## Begin
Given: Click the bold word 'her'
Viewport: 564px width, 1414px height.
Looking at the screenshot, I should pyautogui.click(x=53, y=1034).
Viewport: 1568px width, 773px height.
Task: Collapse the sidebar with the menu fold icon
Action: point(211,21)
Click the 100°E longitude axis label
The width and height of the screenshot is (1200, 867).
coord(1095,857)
## End
- _TASK DESCRIPTION_:
Copy every line of the data above without any changes.

- _ANSWER TO THIS EXERCISE_:
Given: Click the bold word 'her'
Viewport: 564px width, 1414px height.
Looking at the screenshot, I should pyautogui.click(x=53, y=1034).
Viewport: 1568px width, 773px height.
Task: Collapse the sidebar with the menu fold icon
Action: point(211,21)
Click the 100°E longitude axis label
The width and height of the screenshot is (1200, 867).
coord(1095,857)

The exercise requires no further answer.